Posted by ESPN.com's Ted Miller

STANFORD, Calif. -- Stanford sat at home during its bye week and watched Oregon shred USC 47-20. Most of the nation went, "Wow!" The Cardinal went, "Hmm."

They took some notes. They paused and rewound some video. They grinned when reporters asked them if they felt intimidated facing the No. 1 offense and No. 1 defense in the Pac-10.

And then they went out and ran all over the eighth-ranked Ducks in a 51-42 victory.

Stanford coach Jim Harbaugh, in fact, called the bye week an "improvement week." It was one of many correct calls he's made of late.

While Oregon rallied in the fourth quarter, this one was about a balanced Stanford offense that never let up.

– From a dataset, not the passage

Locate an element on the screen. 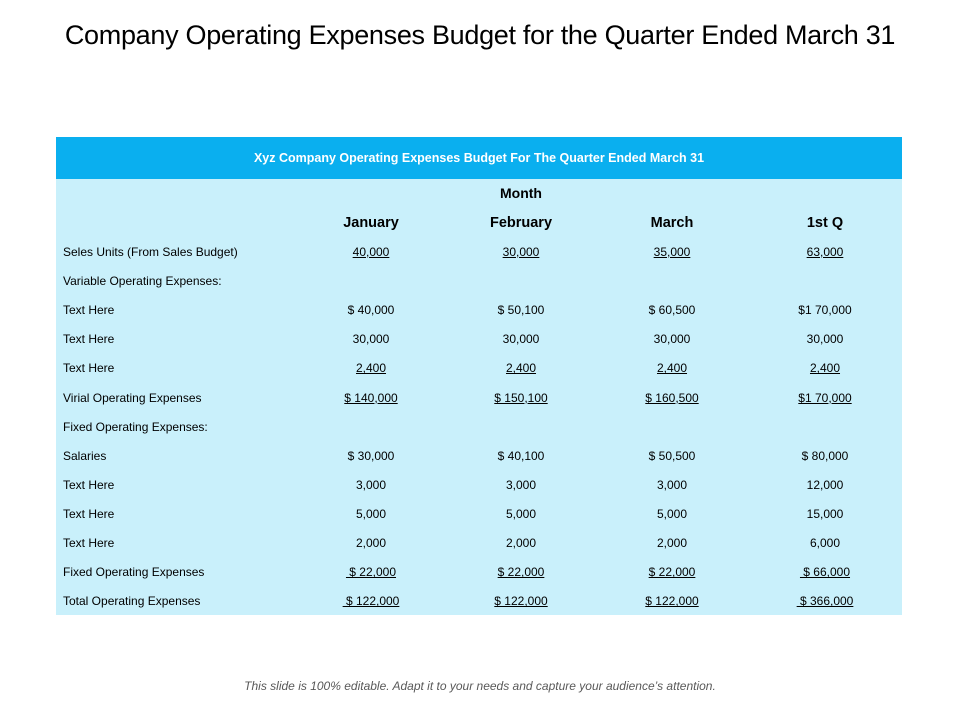 This screenshot has width=960, height=720. column-header-february: February is located at coordinates (521, 223).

Running back Tony Gerhart piled up a school-record 223 yards on 38 carries and scored three touchdowns, while redshirt freshman quarterback Andrew Luck passed for 251 yards and two scores with no interceptions. His favorite target was Chris Owusu, who piled up 111 yards receiving on just four receptions.

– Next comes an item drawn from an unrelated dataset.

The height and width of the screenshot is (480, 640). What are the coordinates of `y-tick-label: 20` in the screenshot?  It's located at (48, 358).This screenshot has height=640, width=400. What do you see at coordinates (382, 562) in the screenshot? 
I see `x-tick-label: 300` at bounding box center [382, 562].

"We saw some things that we could take advantage of, but we focused more on us, not them," quarterback Andrew Luck said. "I think that paid off."

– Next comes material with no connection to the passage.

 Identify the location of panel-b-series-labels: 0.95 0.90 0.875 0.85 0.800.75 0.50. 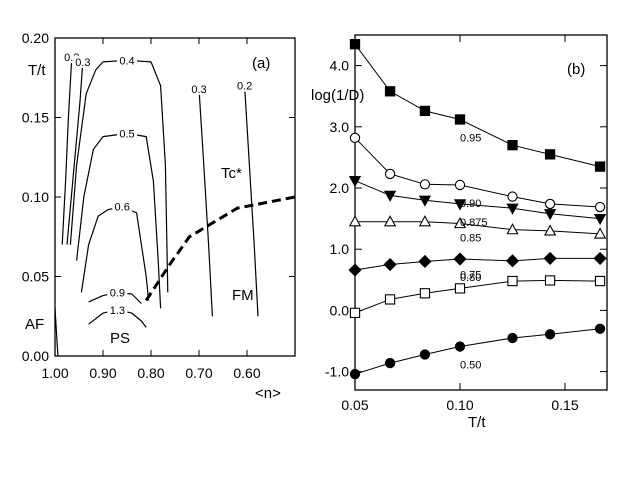
(474, 252).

Yep. Stanford, now 6-3 on the year and 5-2 in the Pac-10, is bowl eligible for the first time since 2001.

So what? said Harbaugh.

"That's never been our goal," he said. "Our goal has been to win the Pac-10 championship. We're still alive for that."

That's certainly true. Stanford opened the door for a number of teams by handing the Ducks (7-2, 5-1) their first conference defeat.

The Cardinal could make a major statement for themselves if they win next weekend at USC. That should be no problem, considering they have already beaten the two teams that beat USC: the Ducks and Washington.

Stanford led 31-14 at the half and pushed its lead to 48-28 early in the fourth quarter, but the Ducks kept clawing back. They actually outgained Stanford 570 yards to 505 in a contest that was a horror story for defensive coordinators.

"It's scary," Gerhart said. "Normally when you have a 20-point lead, you feel good about yourself. But against them I was till on edge."

Stanford's offense was physically dominant -- let's hear one for power trumping speed for once! -- but a defensive stop and curious coaching call played a big role in the second half.

Stanford stopped Oregon on a fourth-and-3 play on the Cardinal 39-yard line on the last play of the third quarter with the score 45-28. Stanford cornerback Michael Thomas perfectly timed a blitz and tackled Ducks quarterback Jeremiah Masoli for a loss as he tried to run a read-option keeper.

"That was kind of key," Oregon coach Chip Kelly said.

Then, with 15 seconds on the clock and Oregon out of time outs, Harbaugh, leading 48-42, opted to attempt a 47-yard field goal instead of conservatively falling on the ball. A blocked field goal could have been a disaster and would have made him a massive goat if the Ducks had pulled out a miracle finish.

But Nate Whitaker, who'd missed from 44 yards on his previous attempt, booted through the kick, which essentially ended the game.

"I just had a good feeling about Whitaker," Harbaugh said. "I just felt like he was going to make it."

As previously noted, Harbaugh made a number of good calls on this day.